[Word and element location data]

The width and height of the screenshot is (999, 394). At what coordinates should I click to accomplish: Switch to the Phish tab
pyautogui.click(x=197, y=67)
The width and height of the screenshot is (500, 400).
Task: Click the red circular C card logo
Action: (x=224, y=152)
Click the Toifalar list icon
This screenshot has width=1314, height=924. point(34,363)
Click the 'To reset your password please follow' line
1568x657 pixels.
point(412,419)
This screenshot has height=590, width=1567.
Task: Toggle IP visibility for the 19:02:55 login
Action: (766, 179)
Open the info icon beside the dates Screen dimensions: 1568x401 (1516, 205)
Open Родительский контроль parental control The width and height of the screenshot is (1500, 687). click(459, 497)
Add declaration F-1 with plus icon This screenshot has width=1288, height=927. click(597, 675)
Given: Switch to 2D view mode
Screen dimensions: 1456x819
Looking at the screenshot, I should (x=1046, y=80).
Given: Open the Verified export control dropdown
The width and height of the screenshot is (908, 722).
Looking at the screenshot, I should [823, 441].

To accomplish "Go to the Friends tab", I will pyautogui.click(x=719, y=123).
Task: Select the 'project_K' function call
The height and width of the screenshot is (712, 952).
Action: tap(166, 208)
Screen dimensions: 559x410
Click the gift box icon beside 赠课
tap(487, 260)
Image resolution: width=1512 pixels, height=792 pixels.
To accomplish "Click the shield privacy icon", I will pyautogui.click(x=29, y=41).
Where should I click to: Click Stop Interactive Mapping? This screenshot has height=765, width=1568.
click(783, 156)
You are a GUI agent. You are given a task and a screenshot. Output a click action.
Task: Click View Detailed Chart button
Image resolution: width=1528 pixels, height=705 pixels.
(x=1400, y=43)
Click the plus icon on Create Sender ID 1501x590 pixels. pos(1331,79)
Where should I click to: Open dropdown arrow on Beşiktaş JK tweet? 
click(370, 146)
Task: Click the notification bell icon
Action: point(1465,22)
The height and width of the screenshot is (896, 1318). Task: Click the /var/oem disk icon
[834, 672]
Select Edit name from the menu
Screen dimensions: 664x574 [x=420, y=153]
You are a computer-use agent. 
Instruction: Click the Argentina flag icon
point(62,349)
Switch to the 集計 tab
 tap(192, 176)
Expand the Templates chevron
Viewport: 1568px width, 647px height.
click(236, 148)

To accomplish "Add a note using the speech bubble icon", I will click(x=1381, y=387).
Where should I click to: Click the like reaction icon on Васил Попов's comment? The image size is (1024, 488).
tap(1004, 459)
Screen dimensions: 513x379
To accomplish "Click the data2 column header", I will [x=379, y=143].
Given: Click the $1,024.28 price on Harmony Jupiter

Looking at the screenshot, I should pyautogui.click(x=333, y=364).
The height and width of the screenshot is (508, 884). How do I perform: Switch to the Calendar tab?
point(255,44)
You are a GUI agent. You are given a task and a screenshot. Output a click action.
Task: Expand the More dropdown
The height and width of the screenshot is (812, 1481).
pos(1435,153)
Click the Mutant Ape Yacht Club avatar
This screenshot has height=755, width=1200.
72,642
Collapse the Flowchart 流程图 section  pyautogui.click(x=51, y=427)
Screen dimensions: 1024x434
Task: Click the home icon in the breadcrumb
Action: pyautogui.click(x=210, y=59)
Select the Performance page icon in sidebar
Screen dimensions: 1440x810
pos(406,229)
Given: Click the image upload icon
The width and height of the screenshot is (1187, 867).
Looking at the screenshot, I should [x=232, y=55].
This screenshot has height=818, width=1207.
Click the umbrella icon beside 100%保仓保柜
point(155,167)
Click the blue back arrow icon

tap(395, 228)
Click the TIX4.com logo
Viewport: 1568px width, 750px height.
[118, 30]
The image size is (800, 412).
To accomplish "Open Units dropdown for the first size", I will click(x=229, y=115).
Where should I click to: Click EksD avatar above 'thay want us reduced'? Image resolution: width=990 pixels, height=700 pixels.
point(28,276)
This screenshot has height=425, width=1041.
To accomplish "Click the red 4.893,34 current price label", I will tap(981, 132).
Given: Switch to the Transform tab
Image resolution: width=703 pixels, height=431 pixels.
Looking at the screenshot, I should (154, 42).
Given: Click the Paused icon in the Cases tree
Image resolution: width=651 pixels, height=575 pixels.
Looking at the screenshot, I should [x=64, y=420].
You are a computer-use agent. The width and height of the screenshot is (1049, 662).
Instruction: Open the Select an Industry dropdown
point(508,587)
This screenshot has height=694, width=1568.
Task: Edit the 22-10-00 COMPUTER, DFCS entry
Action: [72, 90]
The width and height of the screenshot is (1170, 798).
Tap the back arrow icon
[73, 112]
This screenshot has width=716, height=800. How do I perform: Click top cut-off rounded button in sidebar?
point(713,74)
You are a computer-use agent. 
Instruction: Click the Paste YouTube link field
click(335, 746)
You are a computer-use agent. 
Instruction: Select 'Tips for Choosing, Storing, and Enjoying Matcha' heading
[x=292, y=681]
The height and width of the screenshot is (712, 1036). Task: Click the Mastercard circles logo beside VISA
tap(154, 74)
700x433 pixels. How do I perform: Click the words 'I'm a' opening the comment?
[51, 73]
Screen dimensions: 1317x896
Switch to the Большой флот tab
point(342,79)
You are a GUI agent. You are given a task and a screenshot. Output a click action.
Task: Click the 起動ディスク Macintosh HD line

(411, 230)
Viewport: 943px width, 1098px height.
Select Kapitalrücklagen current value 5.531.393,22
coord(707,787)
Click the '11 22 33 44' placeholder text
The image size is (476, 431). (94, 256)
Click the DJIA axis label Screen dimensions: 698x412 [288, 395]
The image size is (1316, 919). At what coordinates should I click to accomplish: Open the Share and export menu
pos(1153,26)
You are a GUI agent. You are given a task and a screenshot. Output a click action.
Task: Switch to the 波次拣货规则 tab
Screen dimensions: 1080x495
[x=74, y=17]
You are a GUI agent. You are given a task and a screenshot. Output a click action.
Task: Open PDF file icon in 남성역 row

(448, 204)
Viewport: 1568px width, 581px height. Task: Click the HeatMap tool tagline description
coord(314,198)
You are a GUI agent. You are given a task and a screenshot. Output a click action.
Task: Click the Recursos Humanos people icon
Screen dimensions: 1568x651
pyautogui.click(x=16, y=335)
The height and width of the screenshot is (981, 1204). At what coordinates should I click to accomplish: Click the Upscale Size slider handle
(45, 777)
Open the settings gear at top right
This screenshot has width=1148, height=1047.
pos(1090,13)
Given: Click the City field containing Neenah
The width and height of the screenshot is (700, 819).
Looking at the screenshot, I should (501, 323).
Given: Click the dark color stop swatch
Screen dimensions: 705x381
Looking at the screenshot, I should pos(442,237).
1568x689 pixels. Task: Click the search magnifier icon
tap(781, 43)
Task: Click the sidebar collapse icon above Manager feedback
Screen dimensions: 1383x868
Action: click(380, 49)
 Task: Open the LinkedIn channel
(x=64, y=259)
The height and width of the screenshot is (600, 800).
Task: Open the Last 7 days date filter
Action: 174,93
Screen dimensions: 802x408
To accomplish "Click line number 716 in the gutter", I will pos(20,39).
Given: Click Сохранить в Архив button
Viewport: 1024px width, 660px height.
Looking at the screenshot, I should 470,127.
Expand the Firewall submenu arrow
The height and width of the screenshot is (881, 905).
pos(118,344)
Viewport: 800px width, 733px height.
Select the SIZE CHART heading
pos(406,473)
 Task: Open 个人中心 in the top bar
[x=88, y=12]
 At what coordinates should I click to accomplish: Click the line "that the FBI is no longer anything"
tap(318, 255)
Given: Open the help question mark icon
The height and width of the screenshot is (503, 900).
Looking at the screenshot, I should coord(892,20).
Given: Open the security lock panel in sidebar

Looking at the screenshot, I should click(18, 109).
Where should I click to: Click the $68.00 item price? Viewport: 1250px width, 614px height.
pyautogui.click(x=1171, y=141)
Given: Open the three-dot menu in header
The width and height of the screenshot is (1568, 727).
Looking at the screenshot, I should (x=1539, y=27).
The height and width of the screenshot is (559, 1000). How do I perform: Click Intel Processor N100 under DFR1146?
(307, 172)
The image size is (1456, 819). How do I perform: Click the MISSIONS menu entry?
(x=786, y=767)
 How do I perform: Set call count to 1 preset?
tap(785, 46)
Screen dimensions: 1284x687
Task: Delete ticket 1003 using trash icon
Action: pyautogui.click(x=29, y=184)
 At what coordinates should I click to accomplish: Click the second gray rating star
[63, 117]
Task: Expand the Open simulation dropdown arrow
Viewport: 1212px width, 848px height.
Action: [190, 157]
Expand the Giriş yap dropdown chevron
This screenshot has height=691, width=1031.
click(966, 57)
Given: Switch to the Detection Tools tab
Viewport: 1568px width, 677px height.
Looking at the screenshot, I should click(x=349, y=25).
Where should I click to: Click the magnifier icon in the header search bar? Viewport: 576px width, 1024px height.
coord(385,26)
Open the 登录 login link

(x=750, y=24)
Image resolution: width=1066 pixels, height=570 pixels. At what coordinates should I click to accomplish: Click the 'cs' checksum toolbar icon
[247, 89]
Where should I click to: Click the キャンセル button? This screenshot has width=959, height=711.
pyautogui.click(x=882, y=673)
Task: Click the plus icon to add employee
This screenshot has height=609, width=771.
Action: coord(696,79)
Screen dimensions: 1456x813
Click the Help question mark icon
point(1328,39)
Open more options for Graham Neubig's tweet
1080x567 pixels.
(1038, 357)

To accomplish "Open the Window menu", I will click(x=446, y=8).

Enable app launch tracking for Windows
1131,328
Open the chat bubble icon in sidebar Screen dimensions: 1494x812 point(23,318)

▶ WHAT THE EXERCISE ASKS
Repeat the entries above word for word, beginning at the first line and stopping after the line that contains "Open the info".

▶ ANSWER TO THE TASK
The width and height of the screenshot is (999, 394). At what coordinates should I click to accomplish: Switch to the Phish tab
pyautogui.click(x=197, y=67)
The width and height of the screenshot is (500, 400).
Task: Click the red circular C card logo
Action: (x=224, y=152)
Click the Toifalar list icon
This screenshot has width=1314, height=924. point(34,363)
Click the 'To reset your password please follow' line
1568x657 pixels.
point(412,419)
This screenshot has height=590, width=1567.
Task: Toggle IP visibility for the 19:02:55 login
Action: (766, 179)
Open the info icon beside the dates Screen dimensions: 1568x401 (1516, 205)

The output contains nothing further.